(Records from a data collection)
_ _ _ _
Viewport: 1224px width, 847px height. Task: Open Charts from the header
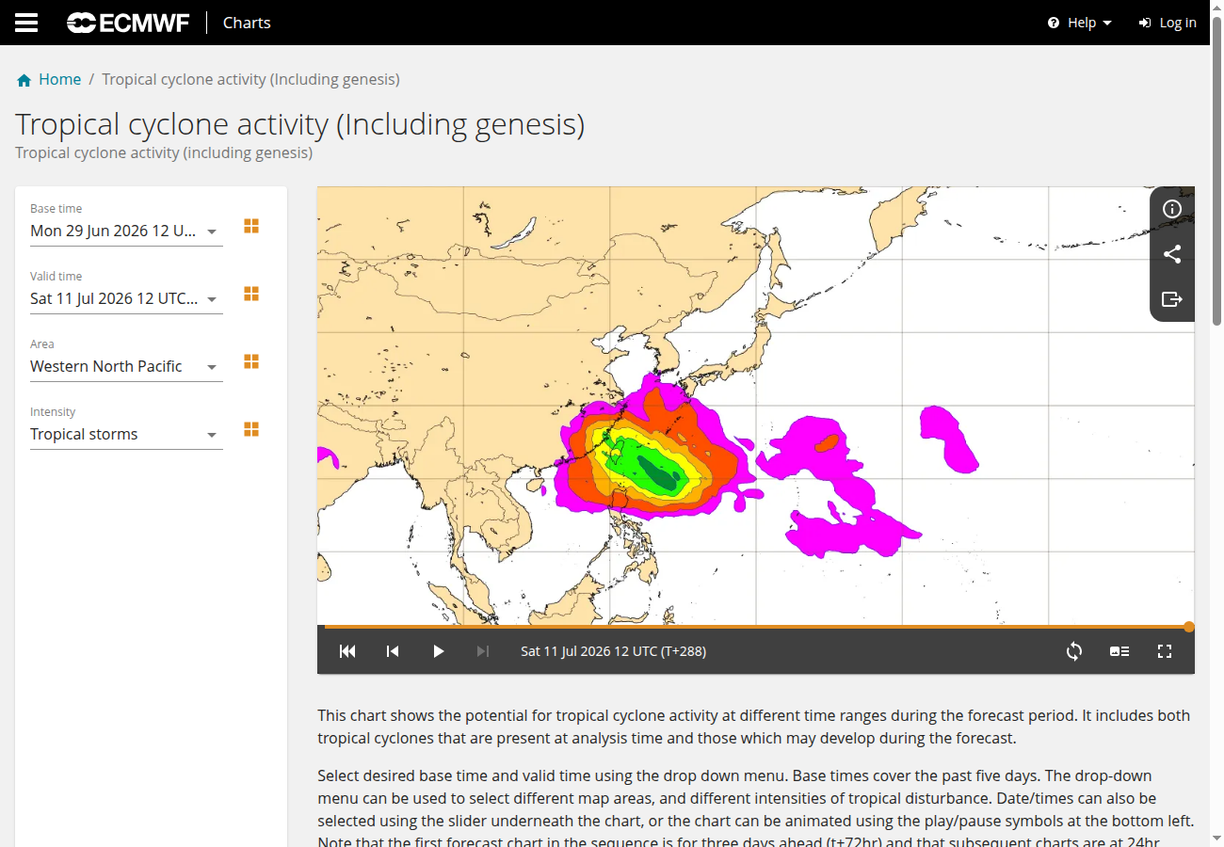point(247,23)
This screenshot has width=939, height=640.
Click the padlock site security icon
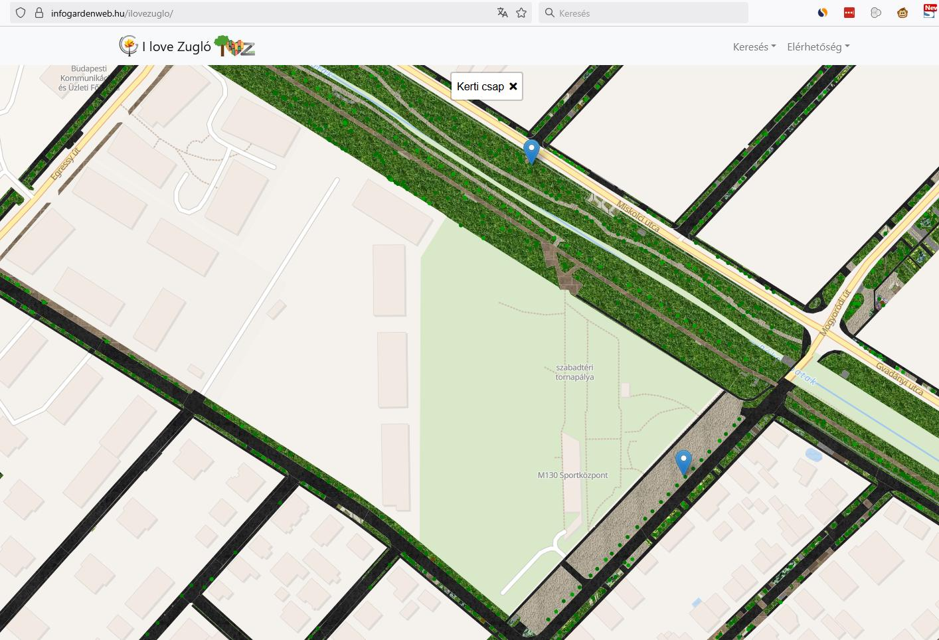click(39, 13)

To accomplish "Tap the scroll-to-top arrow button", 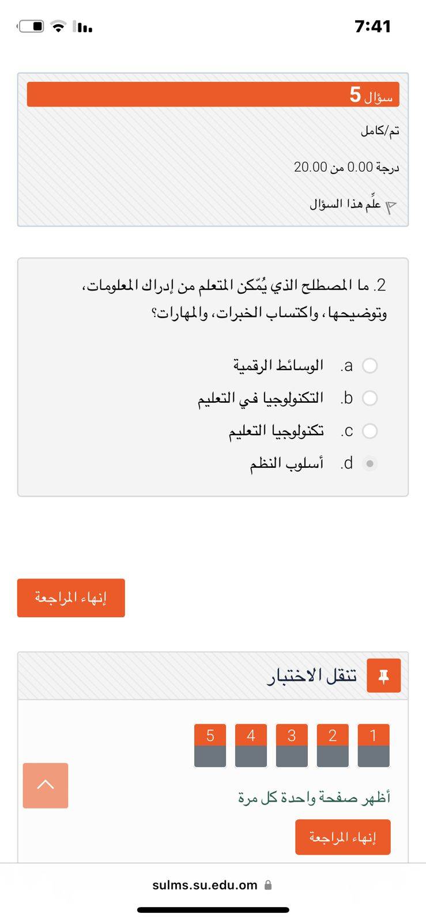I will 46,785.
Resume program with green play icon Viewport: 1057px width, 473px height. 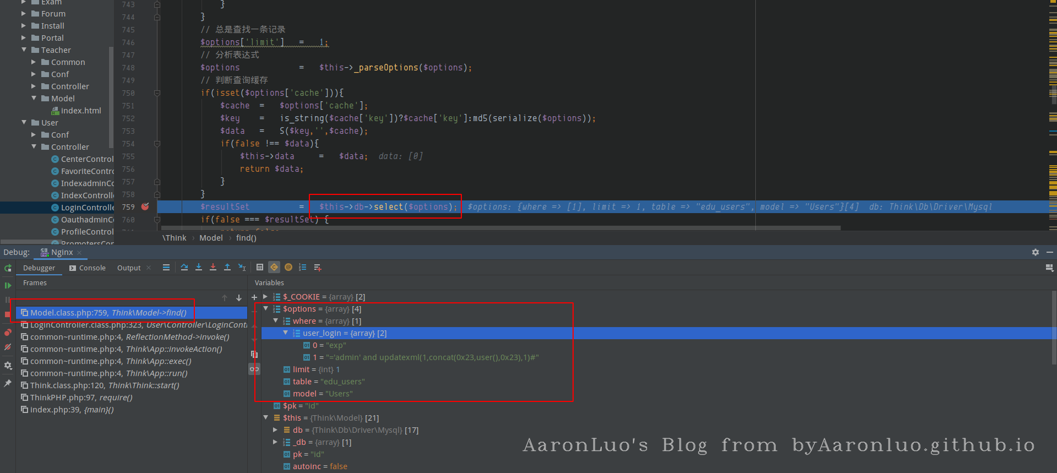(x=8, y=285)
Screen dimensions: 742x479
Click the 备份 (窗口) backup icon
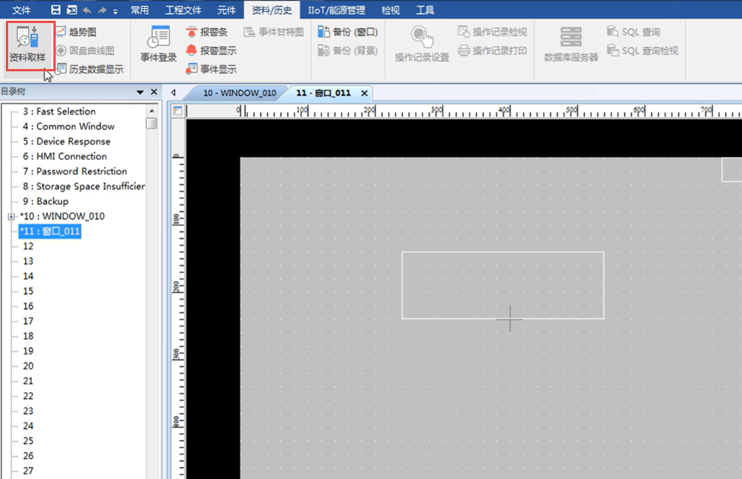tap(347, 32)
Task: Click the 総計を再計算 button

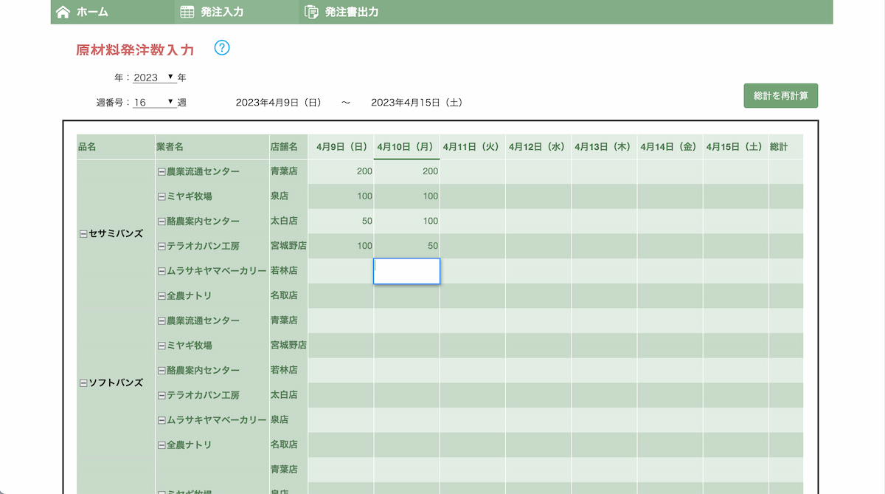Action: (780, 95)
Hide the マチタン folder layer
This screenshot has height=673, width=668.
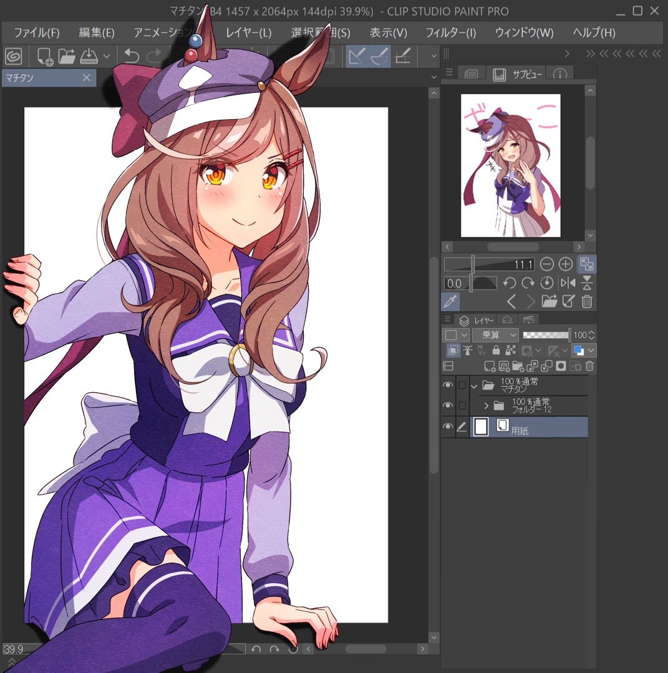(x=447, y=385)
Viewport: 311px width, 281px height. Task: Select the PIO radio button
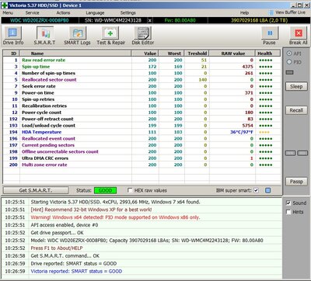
_ _ _ _
Problem to work on: Print once more, exactly, the lines from the one with "Click the 备份 (窗口) backup icon" through the last line of the data, both ends included, without any pictures.

Written answer:
Click the 备份 (窗口) backup icon
tap(347, 32)
Task: Click the 総計を再計算 button

Action: (780, 95)
Hide the マチタン folder layer
This screenshot has height=673, width=668.
(x=447, y=385)
Viewport: 311px width, 281px height. Task: Select the PIO radio button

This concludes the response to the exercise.